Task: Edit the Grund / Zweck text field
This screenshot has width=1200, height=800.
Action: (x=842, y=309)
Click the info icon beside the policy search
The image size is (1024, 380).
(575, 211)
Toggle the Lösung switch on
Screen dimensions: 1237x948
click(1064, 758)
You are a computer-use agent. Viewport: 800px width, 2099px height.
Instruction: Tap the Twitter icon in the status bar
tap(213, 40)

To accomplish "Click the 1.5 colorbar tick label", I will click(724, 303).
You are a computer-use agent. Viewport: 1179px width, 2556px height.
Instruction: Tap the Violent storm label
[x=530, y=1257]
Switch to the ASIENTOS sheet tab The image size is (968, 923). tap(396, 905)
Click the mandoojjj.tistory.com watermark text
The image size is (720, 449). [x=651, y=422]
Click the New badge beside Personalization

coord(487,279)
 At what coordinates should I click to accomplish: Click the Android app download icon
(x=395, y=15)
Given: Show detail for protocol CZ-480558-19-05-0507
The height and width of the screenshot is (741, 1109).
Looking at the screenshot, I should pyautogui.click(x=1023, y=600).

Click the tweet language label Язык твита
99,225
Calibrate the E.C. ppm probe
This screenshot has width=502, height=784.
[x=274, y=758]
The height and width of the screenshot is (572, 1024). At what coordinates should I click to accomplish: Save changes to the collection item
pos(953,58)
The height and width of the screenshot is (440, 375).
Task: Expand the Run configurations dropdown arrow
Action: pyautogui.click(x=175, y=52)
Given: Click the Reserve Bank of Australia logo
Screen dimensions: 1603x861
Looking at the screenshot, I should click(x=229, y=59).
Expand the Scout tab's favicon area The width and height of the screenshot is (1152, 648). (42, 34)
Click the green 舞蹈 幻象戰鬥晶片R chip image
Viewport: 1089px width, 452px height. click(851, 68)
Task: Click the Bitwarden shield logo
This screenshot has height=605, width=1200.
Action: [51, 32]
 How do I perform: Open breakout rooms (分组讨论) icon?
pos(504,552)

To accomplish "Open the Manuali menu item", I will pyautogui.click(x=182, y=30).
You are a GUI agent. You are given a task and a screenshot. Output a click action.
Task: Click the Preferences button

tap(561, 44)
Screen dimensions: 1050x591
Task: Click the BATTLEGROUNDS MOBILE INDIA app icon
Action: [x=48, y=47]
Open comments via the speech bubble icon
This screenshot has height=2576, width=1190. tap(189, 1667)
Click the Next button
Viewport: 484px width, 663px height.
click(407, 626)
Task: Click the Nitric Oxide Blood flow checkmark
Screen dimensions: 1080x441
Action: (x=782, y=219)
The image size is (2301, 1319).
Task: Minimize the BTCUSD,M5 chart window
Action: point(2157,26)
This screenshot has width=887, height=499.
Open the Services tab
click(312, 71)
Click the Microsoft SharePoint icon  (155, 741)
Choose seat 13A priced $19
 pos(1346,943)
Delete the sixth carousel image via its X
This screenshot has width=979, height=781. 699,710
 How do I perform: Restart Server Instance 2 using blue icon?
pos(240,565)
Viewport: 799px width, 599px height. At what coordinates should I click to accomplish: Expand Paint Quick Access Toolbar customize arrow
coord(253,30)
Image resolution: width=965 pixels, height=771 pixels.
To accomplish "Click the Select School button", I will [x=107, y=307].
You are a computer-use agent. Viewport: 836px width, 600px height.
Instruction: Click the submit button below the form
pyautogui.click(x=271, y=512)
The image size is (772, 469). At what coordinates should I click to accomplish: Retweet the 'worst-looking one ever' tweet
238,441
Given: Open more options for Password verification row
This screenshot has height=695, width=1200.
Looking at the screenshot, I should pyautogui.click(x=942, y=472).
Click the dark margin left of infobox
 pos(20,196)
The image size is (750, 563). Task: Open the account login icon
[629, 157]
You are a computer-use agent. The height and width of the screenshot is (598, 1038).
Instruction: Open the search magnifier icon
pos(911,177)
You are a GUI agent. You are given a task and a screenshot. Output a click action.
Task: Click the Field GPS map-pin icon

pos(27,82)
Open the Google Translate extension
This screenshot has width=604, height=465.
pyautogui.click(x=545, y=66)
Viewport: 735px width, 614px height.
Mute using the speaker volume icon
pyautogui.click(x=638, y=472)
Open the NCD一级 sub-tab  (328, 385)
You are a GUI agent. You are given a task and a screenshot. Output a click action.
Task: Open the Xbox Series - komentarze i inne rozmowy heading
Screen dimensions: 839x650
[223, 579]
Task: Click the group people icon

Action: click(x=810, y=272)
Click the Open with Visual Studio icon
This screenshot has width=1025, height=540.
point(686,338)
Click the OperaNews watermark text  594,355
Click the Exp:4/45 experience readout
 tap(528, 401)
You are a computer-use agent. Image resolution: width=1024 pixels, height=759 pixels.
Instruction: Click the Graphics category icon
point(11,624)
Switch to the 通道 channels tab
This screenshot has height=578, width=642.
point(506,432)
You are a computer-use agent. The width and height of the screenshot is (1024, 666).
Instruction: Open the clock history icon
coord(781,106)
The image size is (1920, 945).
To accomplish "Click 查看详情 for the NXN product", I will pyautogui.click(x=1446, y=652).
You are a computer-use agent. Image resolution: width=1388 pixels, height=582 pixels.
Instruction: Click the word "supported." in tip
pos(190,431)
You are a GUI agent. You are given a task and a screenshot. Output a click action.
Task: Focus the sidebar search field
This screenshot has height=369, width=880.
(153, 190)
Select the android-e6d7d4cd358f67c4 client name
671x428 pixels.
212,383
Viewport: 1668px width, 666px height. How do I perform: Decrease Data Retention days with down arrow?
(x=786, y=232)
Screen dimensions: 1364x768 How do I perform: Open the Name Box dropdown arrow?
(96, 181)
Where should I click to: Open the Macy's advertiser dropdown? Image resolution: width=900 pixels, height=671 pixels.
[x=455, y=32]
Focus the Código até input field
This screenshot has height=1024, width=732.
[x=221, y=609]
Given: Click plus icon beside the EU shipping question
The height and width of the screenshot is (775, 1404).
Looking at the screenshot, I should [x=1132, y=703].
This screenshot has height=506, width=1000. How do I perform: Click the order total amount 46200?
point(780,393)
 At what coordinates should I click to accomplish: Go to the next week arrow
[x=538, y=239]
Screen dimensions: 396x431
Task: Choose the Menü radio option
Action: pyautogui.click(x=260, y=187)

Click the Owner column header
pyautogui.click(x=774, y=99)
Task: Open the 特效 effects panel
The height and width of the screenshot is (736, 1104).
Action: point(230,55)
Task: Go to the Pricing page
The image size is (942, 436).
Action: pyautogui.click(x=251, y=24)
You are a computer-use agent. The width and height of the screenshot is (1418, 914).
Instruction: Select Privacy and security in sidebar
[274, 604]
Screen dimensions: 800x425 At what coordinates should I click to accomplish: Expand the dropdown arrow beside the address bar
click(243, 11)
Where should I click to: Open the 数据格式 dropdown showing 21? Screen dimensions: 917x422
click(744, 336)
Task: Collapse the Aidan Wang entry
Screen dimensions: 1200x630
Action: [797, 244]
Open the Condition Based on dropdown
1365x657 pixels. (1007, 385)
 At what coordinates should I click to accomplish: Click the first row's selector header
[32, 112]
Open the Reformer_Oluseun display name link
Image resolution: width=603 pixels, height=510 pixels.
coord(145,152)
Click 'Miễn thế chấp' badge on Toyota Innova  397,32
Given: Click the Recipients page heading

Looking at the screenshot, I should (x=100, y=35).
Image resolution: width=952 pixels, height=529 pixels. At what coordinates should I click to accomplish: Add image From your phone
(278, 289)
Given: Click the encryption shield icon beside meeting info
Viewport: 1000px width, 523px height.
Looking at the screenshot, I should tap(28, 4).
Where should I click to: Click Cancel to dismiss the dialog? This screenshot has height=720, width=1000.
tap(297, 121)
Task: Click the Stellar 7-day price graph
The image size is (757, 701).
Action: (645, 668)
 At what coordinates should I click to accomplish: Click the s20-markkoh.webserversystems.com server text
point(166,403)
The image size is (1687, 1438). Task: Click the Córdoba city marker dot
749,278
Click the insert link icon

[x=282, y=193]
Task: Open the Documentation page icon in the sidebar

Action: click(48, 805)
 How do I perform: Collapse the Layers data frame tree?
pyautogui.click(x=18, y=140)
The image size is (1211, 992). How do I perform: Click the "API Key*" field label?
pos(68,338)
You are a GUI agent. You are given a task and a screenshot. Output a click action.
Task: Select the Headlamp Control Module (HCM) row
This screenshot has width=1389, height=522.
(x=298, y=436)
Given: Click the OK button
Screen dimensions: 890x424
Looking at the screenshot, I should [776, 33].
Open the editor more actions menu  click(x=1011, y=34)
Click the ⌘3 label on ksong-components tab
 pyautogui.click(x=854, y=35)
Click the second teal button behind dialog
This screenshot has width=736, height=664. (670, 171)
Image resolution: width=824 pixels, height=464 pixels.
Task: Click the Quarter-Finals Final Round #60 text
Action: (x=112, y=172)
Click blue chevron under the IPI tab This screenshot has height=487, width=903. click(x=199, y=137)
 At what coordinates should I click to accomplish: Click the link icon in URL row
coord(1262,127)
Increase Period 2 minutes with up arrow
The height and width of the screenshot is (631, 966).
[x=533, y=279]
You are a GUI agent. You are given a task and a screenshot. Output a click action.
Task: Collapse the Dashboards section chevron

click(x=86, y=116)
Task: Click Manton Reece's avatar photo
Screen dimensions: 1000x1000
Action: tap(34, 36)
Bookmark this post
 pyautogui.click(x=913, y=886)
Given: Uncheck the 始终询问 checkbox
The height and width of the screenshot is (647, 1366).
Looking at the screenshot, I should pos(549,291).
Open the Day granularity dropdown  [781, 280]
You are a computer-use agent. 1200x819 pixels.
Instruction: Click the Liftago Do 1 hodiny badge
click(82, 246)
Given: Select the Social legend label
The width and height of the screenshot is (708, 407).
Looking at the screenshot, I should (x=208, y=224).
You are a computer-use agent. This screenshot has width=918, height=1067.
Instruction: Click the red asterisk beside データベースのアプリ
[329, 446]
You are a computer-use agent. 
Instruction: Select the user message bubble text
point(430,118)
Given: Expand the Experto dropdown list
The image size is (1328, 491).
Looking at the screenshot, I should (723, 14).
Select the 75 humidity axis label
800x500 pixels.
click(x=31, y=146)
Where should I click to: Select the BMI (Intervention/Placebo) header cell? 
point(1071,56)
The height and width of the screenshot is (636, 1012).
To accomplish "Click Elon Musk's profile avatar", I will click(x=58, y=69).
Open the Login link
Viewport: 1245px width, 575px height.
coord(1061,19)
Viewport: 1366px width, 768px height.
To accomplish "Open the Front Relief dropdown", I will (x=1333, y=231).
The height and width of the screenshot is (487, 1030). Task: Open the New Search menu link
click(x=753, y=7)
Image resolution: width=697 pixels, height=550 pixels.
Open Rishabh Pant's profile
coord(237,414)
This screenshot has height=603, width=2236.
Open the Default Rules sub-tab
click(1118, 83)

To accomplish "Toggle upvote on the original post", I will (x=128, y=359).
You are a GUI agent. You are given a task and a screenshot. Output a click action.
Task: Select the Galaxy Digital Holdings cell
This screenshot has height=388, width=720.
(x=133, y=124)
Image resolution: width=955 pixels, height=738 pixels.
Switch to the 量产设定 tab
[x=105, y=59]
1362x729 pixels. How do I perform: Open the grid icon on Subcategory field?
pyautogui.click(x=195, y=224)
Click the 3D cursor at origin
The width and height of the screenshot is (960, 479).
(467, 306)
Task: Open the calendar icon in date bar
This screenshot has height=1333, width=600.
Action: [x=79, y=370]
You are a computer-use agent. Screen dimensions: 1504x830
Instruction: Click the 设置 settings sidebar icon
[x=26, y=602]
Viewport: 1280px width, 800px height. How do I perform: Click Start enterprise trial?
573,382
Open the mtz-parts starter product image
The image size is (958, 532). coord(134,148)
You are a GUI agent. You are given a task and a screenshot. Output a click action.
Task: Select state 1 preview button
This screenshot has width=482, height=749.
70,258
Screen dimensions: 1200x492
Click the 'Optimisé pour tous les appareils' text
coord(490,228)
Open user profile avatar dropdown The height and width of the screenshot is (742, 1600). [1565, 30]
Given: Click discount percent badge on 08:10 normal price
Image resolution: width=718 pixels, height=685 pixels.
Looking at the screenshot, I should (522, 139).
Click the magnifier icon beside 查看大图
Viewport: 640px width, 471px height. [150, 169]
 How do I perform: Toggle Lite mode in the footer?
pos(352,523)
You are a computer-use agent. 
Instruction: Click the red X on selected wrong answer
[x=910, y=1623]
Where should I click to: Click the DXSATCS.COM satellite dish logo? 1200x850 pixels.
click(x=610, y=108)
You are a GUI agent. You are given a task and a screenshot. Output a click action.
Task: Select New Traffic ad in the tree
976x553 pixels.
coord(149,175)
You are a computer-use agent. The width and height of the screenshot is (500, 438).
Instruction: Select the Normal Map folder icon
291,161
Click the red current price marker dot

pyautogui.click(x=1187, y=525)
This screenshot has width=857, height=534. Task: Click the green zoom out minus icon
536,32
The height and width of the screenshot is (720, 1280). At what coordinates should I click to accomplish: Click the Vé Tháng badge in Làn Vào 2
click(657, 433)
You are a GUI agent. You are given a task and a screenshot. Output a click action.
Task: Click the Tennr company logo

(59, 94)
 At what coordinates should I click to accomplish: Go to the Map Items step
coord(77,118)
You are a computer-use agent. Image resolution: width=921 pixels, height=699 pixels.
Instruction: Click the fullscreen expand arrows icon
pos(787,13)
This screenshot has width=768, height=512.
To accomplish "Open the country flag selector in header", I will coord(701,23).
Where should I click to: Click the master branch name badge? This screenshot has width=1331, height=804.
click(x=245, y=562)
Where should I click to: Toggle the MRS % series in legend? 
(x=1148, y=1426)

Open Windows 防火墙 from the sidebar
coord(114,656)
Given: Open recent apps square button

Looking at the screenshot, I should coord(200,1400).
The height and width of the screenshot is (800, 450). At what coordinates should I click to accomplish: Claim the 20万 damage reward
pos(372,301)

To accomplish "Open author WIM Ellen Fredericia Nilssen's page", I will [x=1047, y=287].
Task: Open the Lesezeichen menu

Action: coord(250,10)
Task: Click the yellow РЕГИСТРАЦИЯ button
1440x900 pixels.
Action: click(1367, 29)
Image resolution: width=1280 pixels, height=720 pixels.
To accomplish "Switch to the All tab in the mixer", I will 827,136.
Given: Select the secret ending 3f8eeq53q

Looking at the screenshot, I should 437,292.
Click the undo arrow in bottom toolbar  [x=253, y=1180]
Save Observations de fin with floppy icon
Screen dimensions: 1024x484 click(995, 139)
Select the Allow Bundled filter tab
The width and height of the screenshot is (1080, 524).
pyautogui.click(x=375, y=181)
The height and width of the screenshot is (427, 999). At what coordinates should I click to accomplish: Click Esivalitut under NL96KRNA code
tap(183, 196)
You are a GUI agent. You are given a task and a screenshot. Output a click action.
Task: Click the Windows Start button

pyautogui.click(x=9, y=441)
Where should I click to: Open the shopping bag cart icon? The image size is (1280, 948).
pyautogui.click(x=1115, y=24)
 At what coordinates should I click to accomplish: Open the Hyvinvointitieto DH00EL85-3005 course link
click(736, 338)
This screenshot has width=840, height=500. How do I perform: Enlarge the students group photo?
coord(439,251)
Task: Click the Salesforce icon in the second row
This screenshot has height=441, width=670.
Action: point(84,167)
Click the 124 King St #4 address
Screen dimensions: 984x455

INSTRUCTIONS FOR THE TASK: Please print the records above exactly from their first line. End with the line containing "Switch to the ASIENTOS", and include it.

SOLUTION:
Task: Edit the Grund / Zweck text field
This screenshot has width=1200, height=800.
Action: (x=842, y=309)
Click the info icon beside the policy search
The image size is (1024, 380).
(575, 211)
Toggle the Lösung switch on
Screen dimensions: 1237x948
click(1064, 758)
You are a computer-use agent. Viewport: 800px width, 2099px height.
Instruction: Tap the Twitter icon in the status bar
tap(213, 40)

To accomplish "Click the 1.5 colorbar tick label", I will click(724, 303).
You are a computer-use agent. Viewport: 1179px width, 2556px height.
Instruction: Tap the Violent storm label
[x=530, y=1257]
Switch to the ASIENTOS sheet tab The image size is (968, 923). tap(396, 905)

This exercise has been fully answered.